### What you need to do:
Print the data exactly as it appears, keeping every word.
Records shown below:
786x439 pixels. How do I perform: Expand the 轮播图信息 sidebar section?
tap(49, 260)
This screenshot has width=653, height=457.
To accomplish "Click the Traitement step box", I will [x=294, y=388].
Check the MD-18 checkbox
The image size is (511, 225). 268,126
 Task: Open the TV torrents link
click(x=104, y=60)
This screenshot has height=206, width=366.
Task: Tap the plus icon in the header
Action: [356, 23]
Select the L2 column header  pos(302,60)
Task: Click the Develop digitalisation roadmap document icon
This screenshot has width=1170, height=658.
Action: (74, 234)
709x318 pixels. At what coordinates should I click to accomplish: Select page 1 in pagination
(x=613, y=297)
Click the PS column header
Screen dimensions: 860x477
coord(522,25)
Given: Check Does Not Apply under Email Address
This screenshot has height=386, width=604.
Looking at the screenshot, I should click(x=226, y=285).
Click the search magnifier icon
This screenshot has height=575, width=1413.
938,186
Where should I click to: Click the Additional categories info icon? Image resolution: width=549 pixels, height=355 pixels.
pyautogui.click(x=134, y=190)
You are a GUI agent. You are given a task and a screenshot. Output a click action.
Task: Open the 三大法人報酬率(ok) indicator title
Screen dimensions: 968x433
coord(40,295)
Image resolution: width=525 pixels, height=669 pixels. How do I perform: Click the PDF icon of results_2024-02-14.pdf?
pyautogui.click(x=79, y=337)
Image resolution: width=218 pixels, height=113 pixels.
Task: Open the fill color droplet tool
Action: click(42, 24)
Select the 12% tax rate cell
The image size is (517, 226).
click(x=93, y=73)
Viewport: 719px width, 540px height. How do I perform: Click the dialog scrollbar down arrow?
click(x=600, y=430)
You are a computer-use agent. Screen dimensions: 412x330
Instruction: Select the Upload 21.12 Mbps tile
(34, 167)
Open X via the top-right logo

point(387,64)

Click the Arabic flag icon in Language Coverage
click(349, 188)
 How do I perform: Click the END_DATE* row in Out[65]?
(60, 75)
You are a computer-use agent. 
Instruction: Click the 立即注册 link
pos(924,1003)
End of Records shown.
### Answer section:
786x439 pixels. How do I perform: Expand the 轮播图信息 sidebar section?
tap(49, 260)
This screenshot has width=653, height=457.
To accomplish "Click the Traitement step box", I will [x=294, y=388].
Check the MD-18 checkbox
The image size is (511, 225). 268,126
 Task: Open the TV torrents link
click(x=104, y=60)
This screenshot has height=206, width=366.
Task: Tap the plus icon in the header
Action: [356, 23]
Select the L2 column header  pos(302,60)
Task: Click the Develop digitalisation roadmap document icon
This screenshot has width=1170, height=658.
Action: (74, 234)
709x318 pixels. At what coordinates should I click to accomplish: Select page 1 in pagination
(x=613, y=297)
Click the PS column header
Screen dimensions: 860x477
coord(522,25)
Given: Check Does Not Apply under Email Address
This screenshot has height=386, width=604.
Looking at the screenshot, I should click(x=226, y=285).
Click the search magnifier icon
This screenshot has height=575, width=1413.
938,186
Where should I click to: Click the Additional categories info icon? Image resolution: width=549 pixels, height=355 pixels.
pyautogui.click(x=134, y=190)
You are a GUI agent. You are given a task and a screenshot. Output a click action.
Task: Open the 三大法人報酬率(ok) indicator title
Screen dimensions: 968x433
coord(40,295)
Image resolution: width=525 pixels, height=669 pixels. How do I perform: Click the PDF icon of results_2024-02-14.pdf?
pyautogui.click(x=79, y=337)
Image resolution: width=218 pixels, height=113 pixels.
Task: Open the fill color droplet tool
Action: click(42, 24)
Select the 12% tax rate cell
The image size is (517, 226).
click(x=93, y=73)
Viewport: 719px width, 540px height. How do I perform: Click the dialog scrollbar down arrow?
click(x=600, y=430)
You are a computer-use agent. Screen dimensions: 412x330
Instruction: Select the Upload 21.12 Mbps tile
(34, 167)
Open X via the top-right logo

point(387,64)

Click the Arabic flag icon in Language Coverage
click(349, 188)
 How do I perform: Click the END_DATE* row in Out[65]?
(60, 75)
You are a computer-use agent. 
Instruction: Click the 立即注册 link
pos(924,1003)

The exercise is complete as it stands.